En cuanto al guión hay poco que decir, es más bien inexistente. Chico guapo que siempre se mete en problemas se enamora de chica guapa, cuyo padre (casualidades de la vida) es quién comanda toda la flota estadounidense y jefe directo del pobre chico. A esto le unimos un ataque alienígena, el cual no sabemos muy bien ni el porqué, y ya tenemos hecha la película.

Los actores aprueban muy justitos, destacando un Liam Neeson muy desaprovechado que salva su papel de una manera más que decente (pese a lo paródico del mismo en muchas ocasiones) y una Rihanna que, por mucho que se esfuerza, no te la crees en el papel de aguerrida soldado ni por asomo.

Por otra parte los encargados del diseño de producción no han tenido que trabajar mucho.
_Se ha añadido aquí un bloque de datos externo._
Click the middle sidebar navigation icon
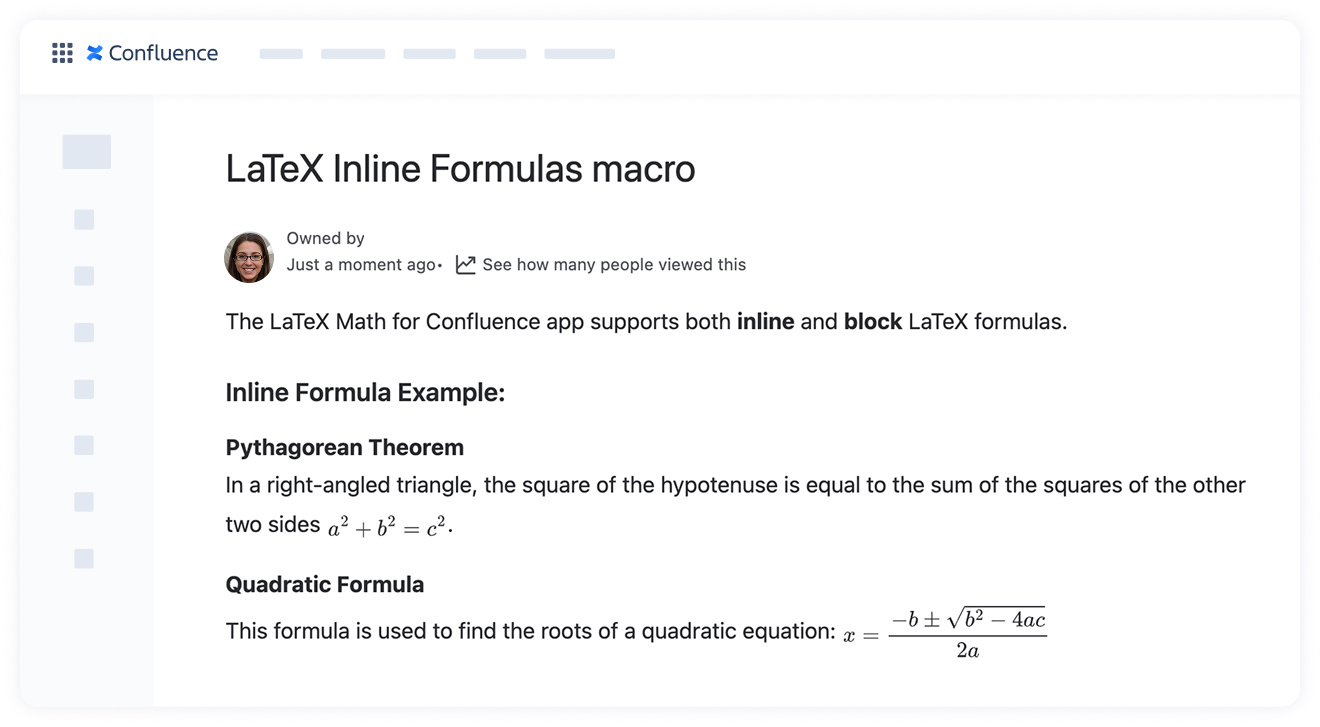coord(84,389)
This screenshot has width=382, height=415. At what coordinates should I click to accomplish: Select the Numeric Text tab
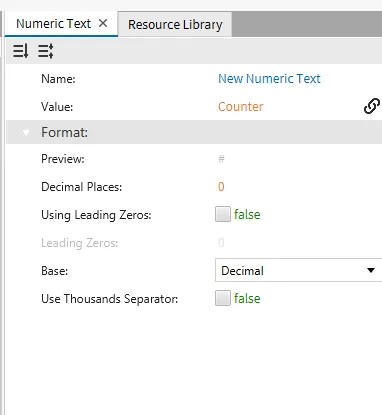[53, 24]
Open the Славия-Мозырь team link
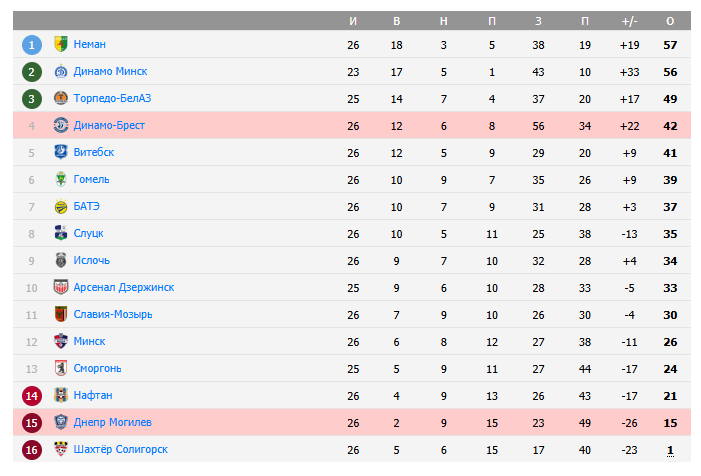Viewport: 701px width, 476px height. [x=113, y=314]
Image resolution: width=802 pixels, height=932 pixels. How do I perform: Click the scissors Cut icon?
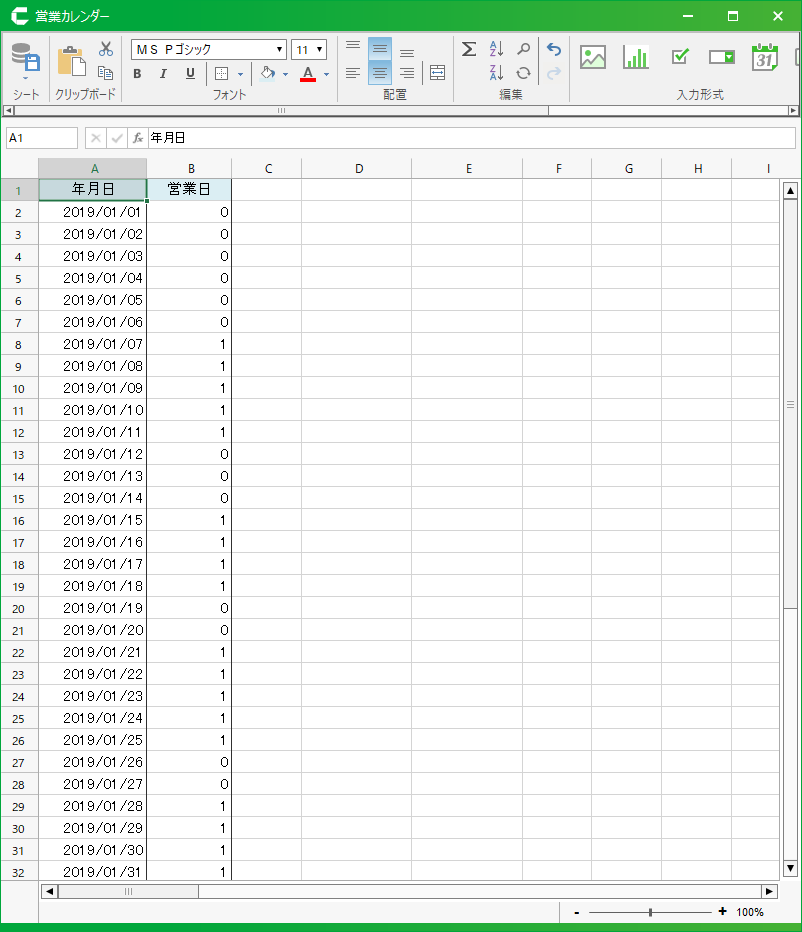[105, 49]
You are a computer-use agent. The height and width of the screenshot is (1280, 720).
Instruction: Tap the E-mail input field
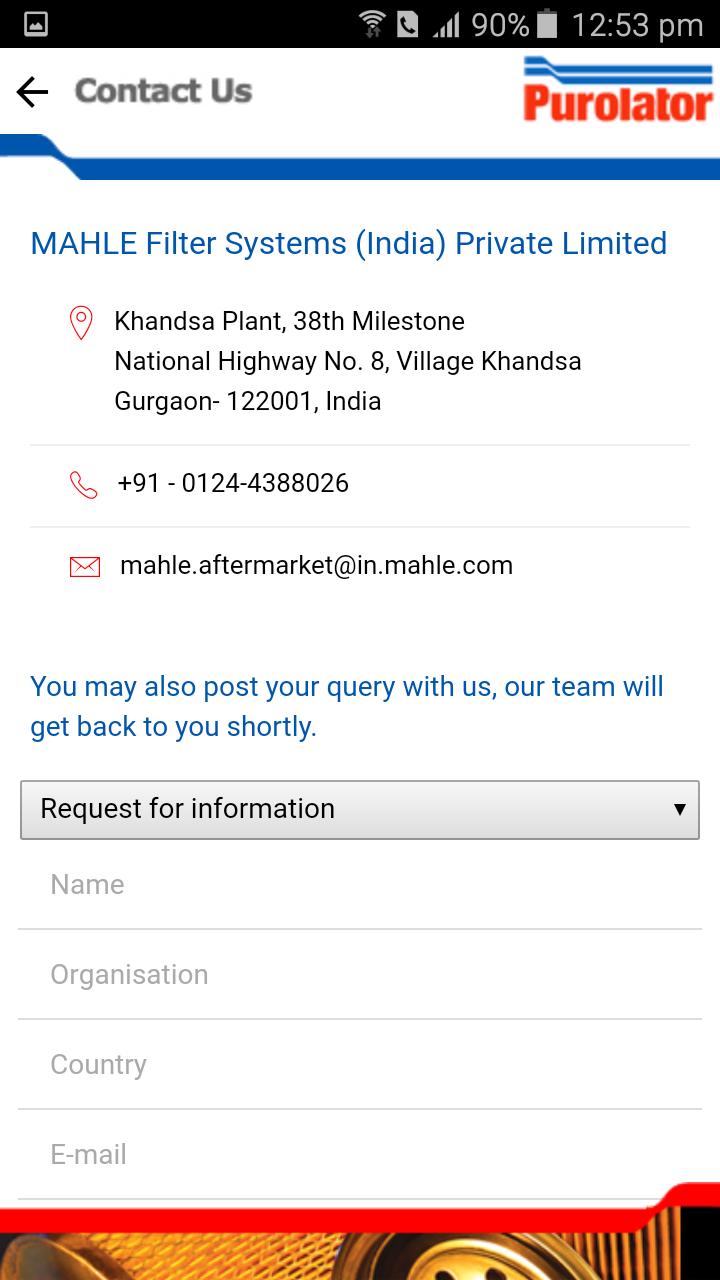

Las naves alienígenas parecen descartes de diseños para "Transformers" (también de Hasbro), al igual que su modo de atacar en muchas ocasiones; y, los alienígenas, ven como Terminator, atacan como cualquier Transformer y, para remate, sus armaduras les hacen parecer clones del Jefe Maestro del famoso juego para Xbox "Halo".

En resumen, unos fuegos artificiales muy caros, que sin duda se habrán divertido tanto los actores como el director mucho rodando, pero que no cumplen las expectativas que prometía el tráiler y la productora, aunque tampoco sales del cine con la sensación de haber perdido tu tiempo o tu dinero.

Grabación de una secuencia de acción de la película.